*About this task*
Could you return each line from the one bearing "Viewport: 1492px width, 812px" through the last line of the entries, exactly as it stands, with no pictures?

*Available data*
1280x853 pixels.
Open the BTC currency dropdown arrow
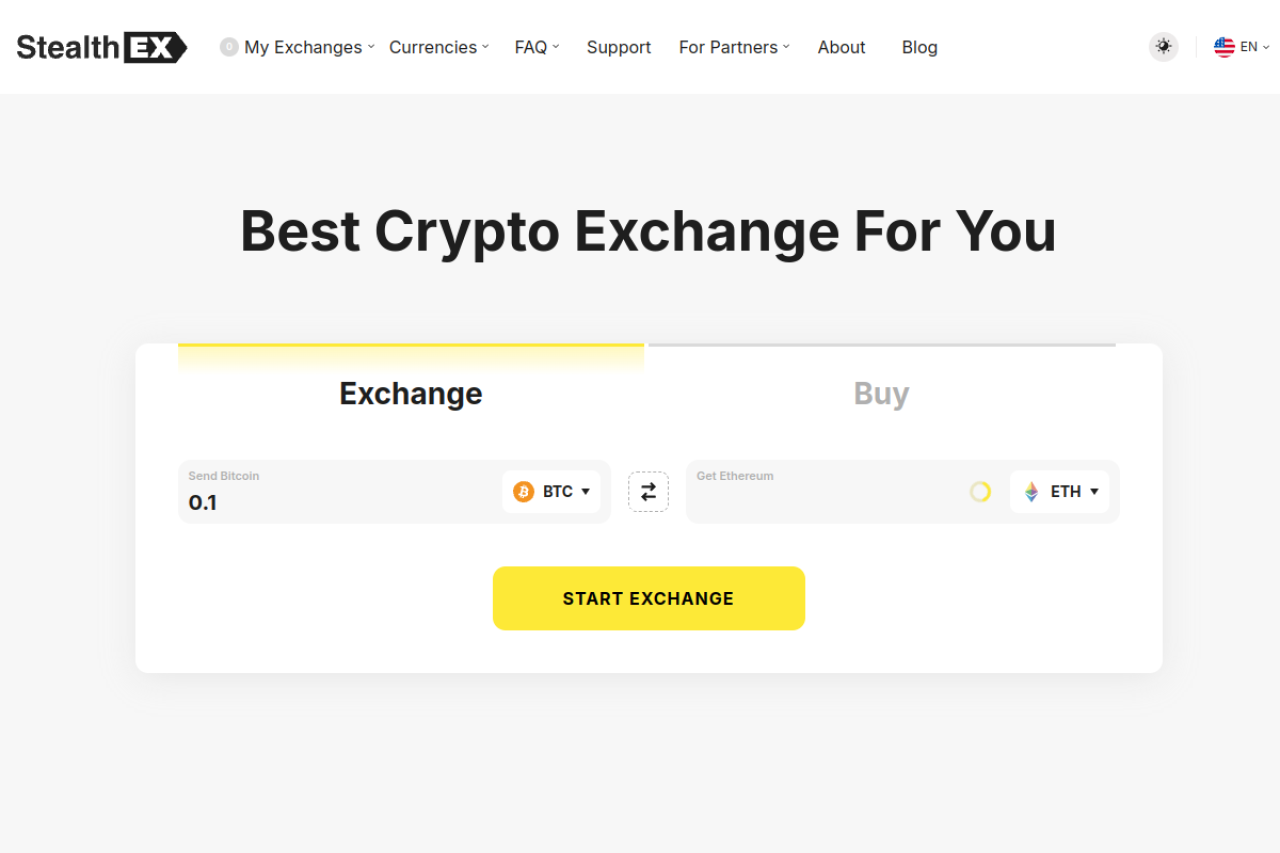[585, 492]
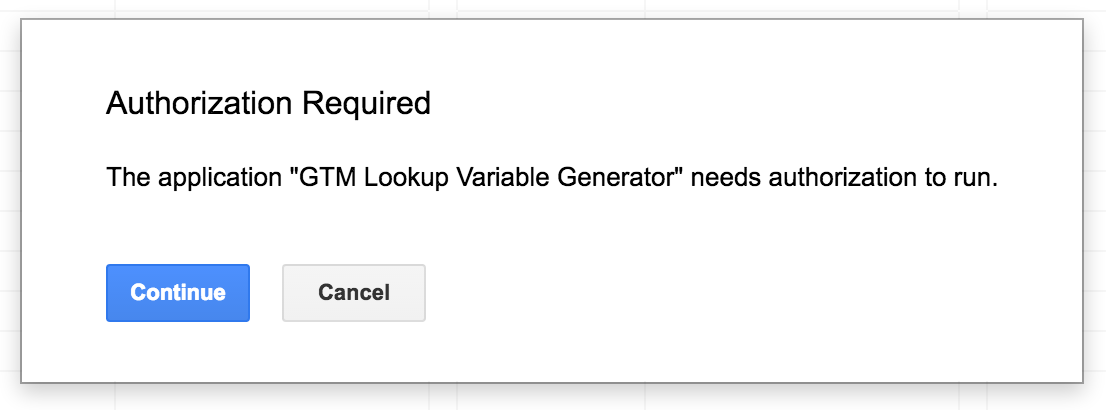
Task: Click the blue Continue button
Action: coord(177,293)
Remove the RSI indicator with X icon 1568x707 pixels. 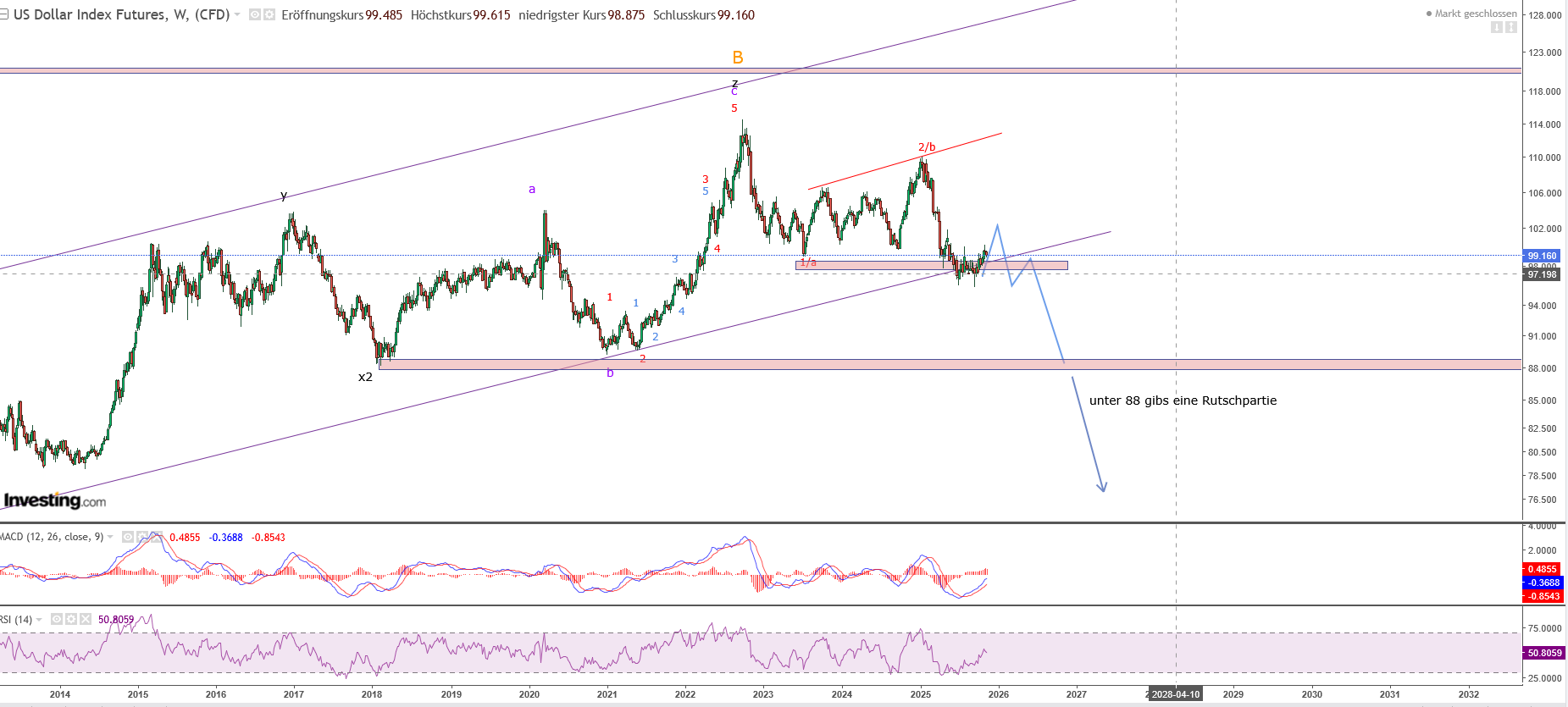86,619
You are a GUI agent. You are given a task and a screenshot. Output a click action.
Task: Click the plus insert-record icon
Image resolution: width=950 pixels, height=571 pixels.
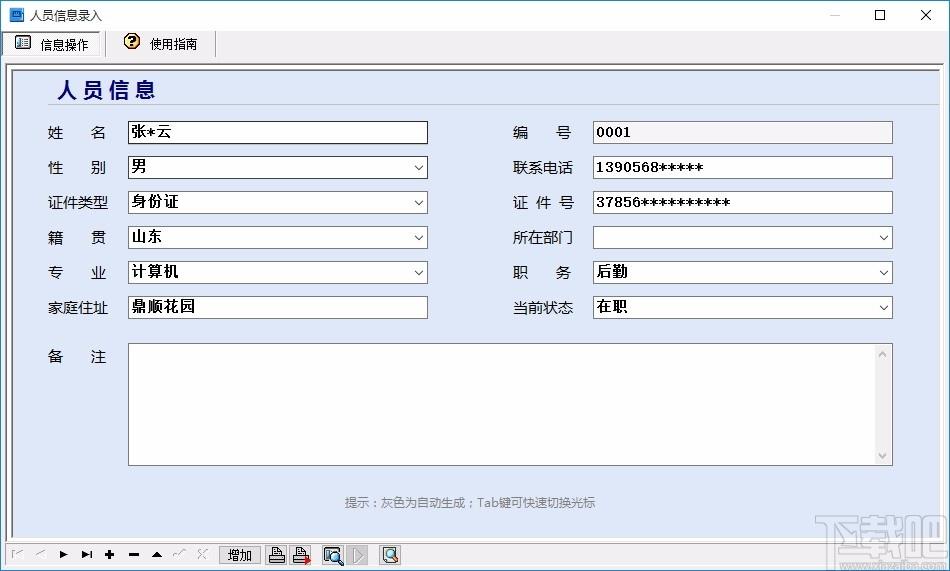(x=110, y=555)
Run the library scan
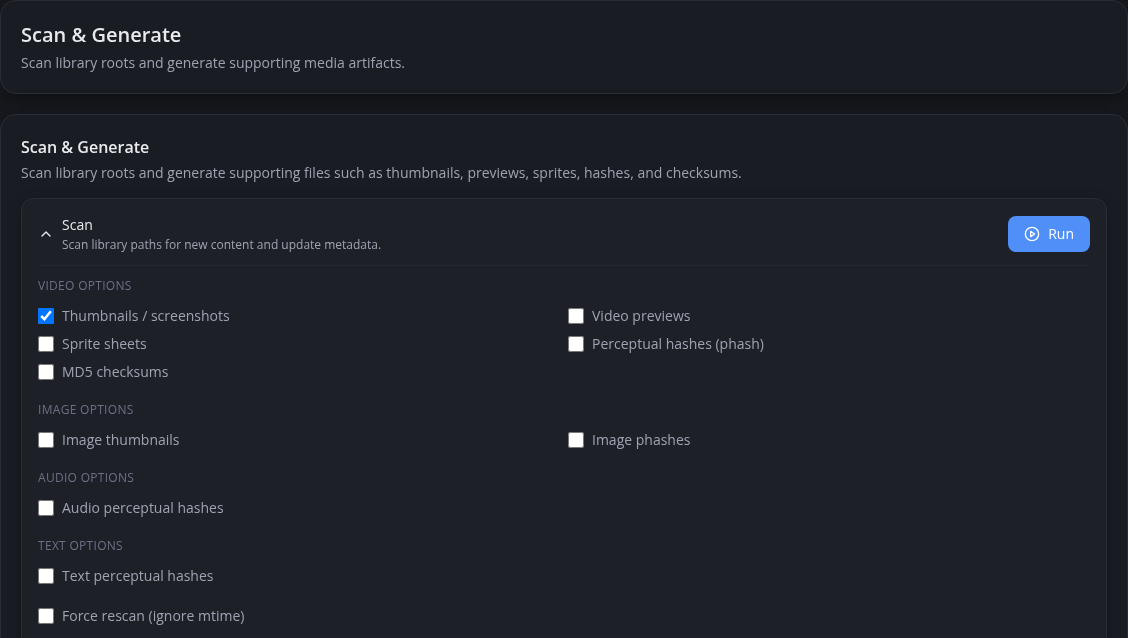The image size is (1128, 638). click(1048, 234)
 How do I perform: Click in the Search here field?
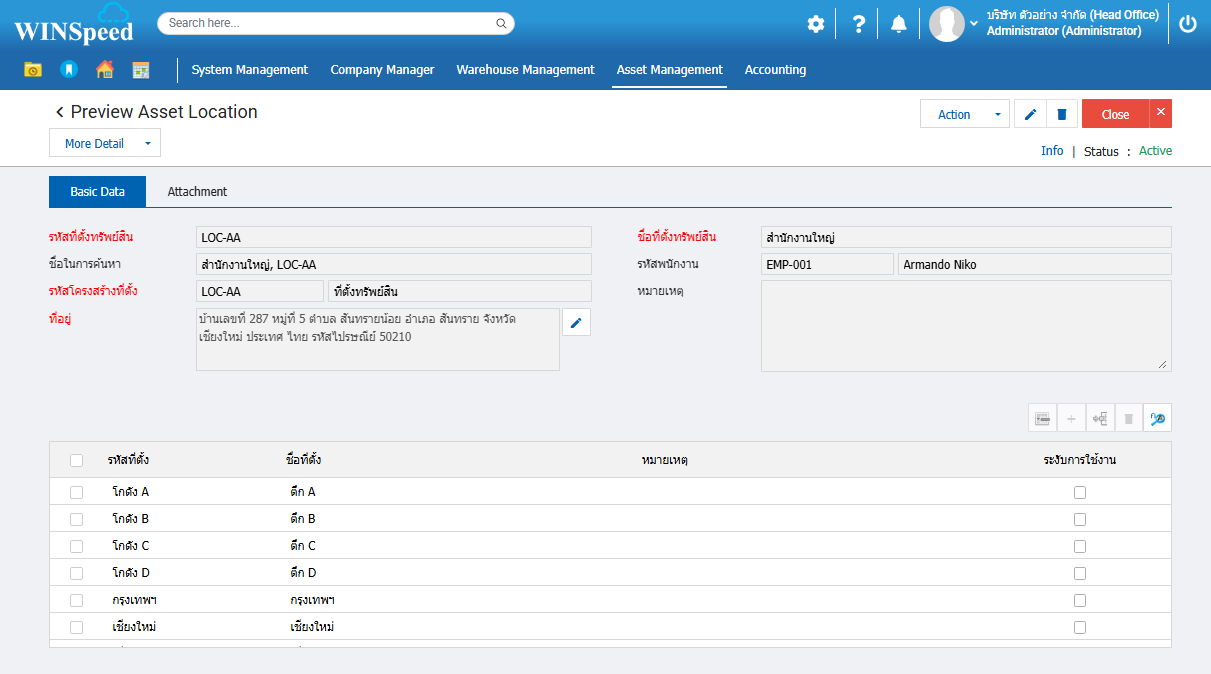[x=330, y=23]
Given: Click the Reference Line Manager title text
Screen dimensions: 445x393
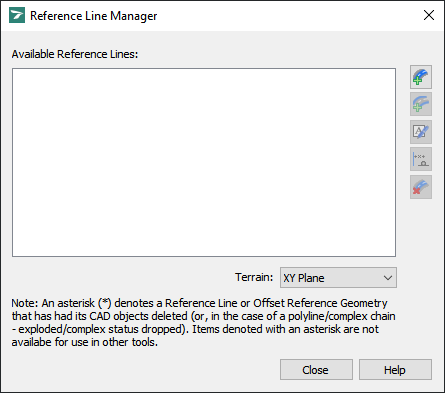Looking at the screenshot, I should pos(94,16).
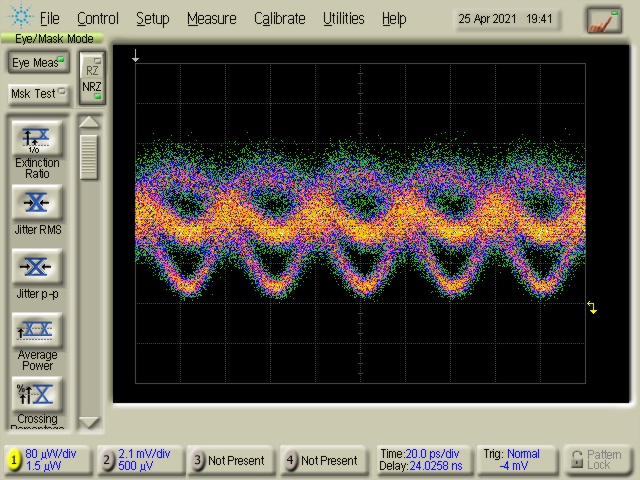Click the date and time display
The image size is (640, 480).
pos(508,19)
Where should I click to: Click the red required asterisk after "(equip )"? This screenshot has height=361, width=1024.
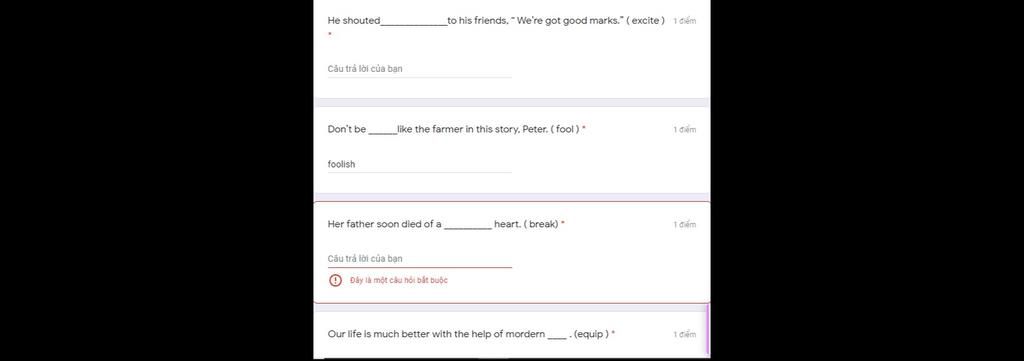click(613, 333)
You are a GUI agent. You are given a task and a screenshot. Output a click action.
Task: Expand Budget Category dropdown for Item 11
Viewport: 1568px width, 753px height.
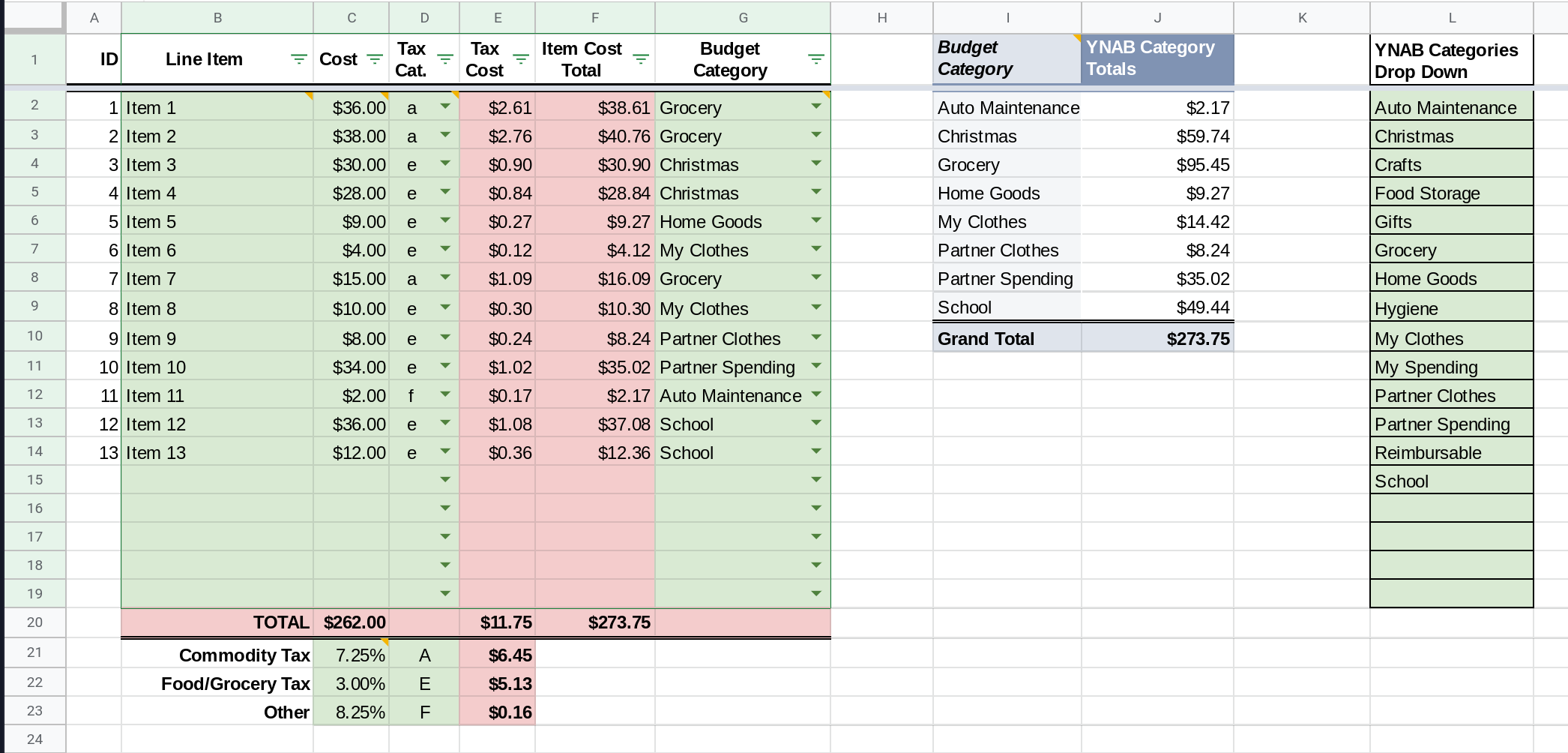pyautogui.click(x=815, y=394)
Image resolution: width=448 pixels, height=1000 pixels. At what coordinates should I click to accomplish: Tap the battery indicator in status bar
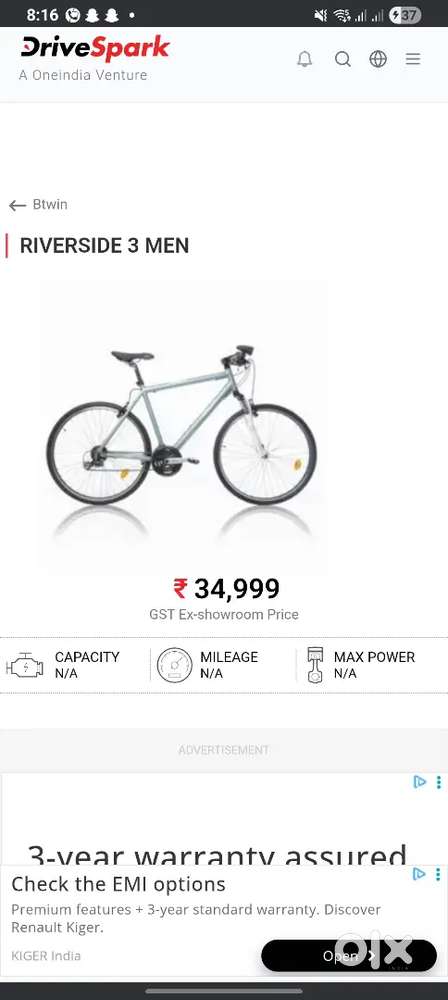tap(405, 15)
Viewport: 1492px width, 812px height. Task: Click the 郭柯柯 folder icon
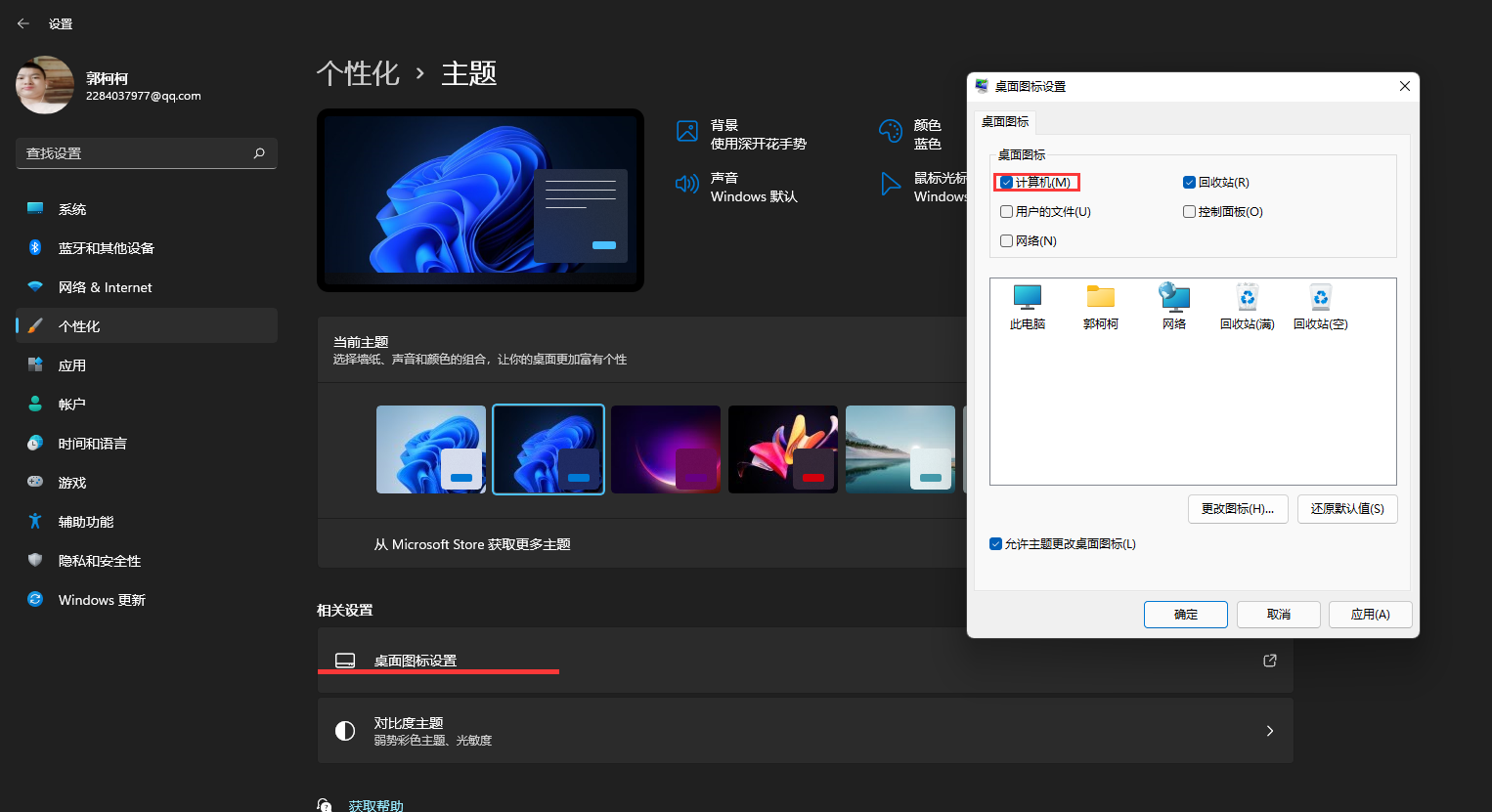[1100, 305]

*Answer for this exercise*
Viewport: 1492px width, 812px height. Task: Click the 郭柯柯 folder icon
[1100, 305]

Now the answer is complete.